Goal of the exercise:
State only the count of lines in the listing below that hold "computer".

-------------------------

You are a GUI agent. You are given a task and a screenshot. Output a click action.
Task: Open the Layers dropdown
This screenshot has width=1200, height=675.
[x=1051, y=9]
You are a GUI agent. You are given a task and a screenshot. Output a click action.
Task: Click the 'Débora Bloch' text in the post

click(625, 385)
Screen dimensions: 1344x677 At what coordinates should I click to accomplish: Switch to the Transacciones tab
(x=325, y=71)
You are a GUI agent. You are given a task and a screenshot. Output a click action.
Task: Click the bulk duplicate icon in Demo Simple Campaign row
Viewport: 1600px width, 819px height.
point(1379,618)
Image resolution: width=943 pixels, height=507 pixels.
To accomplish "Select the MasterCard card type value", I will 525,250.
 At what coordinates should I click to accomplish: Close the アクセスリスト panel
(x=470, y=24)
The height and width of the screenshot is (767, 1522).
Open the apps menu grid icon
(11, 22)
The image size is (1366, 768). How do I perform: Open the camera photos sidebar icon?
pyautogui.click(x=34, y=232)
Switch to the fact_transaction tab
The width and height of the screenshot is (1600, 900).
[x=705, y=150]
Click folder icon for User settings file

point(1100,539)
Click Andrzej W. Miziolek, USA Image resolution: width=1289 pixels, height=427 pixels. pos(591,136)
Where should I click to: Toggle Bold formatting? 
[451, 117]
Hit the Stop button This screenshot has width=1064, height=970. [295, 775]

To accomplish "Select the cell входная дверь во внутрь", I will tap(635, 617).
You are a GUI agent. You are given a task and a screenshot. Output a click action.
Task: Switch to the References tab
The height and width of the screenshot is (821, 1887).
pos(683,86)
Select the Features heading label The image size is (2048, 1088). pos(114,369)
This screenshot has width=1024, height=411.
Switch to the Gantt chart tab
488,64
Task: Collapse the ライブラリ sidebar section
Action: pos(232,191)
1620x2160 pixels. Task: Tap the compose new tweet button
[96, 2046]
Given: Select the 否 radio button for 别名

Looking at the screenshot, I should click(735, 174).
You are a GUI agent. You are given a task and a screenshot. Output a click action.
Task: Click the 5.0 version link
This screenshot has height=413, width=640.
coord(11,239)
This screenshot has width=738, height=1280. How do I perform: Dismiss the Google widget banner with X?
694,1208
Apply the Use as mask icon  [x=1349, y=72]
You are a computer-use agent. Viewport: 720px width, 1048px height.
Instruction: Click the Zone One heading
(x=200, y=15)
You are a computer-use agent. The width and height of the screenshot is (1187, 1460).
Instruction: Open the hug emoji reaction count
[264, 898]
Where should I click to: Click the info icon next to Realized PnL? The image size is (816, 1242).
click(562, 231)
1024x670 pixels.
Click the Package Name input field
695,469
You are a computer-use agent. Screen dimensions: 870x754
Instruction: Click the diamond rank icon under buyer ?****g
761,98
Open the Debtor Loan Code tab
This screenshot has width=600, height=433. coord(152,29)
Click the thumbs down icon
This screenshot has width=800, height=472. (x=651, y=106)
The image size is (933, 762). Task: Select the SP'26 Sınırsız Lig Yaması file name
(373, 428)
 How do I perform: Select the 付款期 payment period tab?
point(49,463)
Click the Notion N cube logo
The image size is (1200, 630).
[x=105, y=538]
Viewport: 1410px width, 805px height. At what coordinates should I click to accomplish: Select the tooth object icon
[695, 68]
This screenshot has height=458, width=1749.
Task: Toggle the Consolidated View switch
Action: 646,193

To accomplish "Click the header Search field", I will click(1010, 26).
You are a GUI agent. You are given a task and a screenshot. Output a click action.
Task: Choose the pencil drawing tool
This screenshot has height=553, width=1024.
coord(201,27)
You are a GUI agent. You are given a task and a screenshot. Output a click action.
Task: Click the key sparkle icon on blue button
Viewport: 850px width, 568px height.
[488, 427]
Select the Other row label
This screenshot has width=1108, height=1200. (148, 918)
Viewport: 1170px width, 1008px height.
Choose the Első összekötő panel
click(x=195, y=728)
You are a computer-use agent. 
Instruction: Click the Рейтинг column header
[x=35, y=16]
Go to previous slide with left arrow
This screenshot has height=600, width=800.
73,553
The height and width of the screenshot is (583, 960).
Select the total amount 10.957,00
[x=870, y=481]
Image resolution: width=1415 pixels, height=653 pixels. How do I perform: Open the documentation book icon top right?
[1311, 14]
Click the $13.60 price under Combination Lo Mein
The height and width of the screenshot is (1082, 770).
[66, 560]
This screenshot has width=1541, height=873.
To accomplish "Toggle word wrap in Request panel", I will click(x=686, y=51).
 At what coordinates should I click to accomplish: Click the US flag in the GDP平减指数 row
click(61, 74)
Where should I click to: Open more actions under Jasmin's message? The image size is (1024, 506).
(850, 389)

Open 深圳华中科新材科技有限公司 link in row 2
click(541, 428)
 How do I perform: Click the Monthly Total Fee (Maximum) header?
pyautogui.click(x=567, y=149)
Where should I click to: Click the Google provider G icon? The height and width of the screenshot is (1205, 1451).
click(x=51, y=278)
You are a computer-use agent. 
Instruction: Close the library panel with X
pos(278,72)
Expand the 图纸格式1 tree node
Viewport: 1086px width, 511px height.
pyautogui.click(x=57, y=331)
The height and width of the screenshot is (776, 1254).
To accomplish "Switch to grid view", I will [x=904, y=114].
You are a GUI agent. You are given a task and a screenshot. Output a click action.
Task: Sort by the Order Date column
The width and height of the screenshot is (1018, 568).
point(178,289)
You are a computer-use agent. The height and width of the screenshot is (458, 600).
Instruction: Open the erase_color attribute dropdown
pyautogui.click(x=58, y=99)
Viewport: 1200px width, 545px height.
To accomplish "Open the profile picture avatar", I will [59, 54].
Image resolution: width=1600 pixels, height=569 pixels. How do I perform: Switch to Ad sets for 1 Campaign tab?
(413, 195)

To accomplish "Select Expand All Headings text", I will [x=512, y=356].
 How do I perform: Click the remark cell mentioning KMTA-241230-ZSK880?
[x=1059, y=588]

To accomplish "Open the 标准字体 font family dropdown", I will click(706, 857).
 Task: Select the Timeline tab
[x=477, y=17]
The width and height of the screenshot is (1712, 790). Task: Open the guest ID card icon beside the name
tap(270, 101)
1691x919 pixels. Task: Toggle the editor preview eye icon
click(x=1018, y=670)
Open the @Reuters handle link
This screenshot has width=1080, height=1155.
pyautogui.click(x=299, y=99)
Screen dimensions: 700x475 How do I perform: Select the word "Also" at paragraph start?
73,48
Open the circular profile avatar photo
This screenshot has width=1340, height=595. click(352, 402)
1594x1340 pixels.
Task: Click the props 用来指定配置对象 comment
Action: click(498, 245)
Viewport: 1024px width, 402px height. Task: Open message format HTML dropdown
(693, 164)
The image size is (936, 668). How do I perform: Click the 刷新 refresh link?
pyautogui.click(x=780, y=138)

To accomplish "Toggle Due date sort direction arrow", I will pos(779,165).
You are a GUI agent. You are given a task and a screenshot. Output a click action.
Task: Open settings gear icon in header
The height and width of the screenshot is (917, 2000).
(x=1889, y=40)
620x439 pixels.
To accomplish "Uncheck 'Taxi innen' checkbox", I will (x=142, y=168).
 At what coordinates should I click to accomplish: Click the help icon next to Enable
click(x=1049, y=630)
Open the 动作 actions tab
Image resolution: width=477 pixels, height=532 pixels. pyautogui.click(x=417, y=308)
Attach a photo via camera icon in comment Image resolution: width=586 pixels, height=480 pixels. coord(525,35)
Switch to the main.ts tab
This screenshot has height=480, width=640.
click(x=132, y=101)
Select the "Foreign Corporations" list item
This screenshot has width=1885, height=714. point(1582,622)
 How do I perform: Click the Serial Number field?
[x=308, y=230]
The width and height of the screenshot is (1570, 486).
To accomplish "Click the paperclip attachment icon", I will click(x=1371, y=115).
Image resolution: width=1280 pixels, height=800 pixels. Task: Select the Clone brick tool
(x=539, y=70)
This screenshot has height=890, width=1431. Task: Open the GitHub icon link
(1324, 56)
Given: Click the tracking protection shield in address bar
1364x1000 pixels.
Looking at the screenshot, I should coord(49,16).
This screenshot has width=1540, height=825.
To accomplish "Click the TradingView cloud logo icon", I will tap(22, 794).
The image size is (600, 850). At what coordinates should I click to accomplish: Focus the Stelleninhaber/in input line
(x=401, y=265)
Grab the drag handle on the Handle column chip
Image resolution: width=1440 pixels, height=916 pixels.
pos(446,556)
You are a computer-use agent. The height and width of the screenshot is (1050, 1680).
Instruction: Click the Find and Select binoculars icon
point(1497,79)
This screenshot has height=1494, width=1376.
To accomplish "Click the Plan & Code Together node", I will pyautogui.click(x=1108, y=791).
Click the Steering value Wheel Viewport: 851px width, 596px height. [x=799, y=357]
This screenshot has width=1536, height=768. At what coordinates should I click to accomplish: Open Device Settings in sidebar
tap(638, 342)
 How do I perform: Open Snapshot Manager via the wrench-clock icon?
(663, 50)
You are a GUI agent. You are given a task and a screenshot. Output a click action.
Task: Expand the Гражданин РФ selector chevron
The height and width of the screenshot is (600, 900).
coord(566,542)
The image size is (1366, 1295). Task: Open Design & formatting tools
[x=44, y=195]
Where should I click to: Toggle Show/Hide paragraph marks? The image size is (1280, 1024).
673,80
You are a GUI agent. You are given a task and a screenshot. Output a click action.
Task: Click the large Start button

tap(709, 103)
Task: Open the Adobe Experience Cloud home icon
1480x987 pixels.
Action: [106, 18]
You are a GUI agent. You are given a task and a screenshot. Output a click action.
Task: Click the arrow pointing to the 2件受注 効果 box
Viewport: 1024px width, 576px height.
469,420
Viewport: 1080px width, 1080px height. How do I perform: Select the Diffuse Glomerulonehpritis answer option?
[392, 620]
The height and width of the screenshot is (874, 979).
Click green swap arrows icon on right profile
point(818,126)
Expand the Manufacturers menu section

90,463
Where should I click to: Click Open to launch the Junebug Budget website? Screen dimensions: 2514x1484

-------------------------

Response area:
7